** REQUEST **
Please reproduce every line from the line with "Legislação (1143, 23)" up to and including the line with "Belington Middle School (201, 1145)", raising each coordinate by 55 and leaving all other text unchanged.

** INPUT **
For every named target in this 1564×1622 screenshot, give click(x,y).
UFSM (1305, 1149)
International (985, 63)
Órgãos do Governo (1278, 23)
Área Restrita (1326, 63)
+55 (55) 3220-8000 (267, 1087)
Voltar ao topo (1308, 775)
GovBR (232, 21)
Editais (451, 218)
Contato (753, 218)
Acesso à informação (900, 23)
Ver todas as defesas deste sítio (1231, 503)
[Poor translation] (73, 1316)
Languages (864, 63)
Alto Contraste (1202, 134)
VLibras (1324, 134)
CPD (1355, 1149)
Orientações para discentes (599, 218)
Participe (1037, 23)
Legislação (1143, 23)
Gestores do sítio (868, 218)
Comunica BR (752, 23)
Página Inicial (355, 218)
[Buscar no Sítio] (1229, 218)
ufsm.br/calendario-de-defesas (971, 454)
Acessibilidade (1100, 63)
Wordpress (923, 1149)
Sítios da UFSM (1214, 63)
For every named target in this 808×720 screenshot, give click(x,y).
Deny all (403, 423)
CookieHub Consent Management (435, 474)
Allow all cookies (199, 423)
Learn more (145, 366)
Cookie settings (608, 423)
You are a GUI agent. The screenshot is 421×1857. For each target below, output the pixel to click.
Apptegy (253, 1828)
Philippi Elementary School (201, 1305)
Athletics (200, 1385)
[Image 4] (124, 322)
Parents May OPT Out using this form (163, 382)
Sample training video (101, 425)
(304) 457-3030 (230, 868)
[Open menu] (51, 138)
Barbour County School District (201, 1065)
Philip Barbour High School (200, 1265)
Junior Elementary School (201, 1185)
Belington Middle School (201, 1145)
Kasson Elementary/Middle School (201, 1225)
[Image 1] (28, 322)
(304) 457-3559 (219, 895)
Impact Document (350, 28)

** SOLUTION TO THE EXERCISE **
Legislação (1198, 78)
Gestores do sítio (923, 273)
Comunica BR (807, 78)
Página Inicial (410, 273)
[Buscar no Sítio] (1284, 273)
ufsm.br/calendario-de-defesas (1026, 509)
Acessibilidade (1155, 118)
Wordpress (978, 1204)
Sítios da UFSM (1269, 118)
For every named target in this 808×720 screenshot, give click(x,y).
Deny all (458, 478)
CookieHub Consent Management (490, 529)
Allow all cookies (254, 478)
Learn more (200, 421)
Cookie settings (663, 478)
You are a GUI agent. The screenshot is 421×1857. For each target below, output the pixel to click.
Apptegy (308, 1883)
Philippi Elementary School (256, 1360)
Athletics (255, 1440)
[Image 4] (179, 377)
Parents May OPT Out using this form (218, 437)
Sample training video (156, 480)
(304) 457-3030 (285, 923)
[Open menu] (106, 193)
Barbour County School District (256, 1120)
Philip Barbour High School (255, 1320)
Junior Elementary School (256, 1240)
Belington Middle School (256, 1200)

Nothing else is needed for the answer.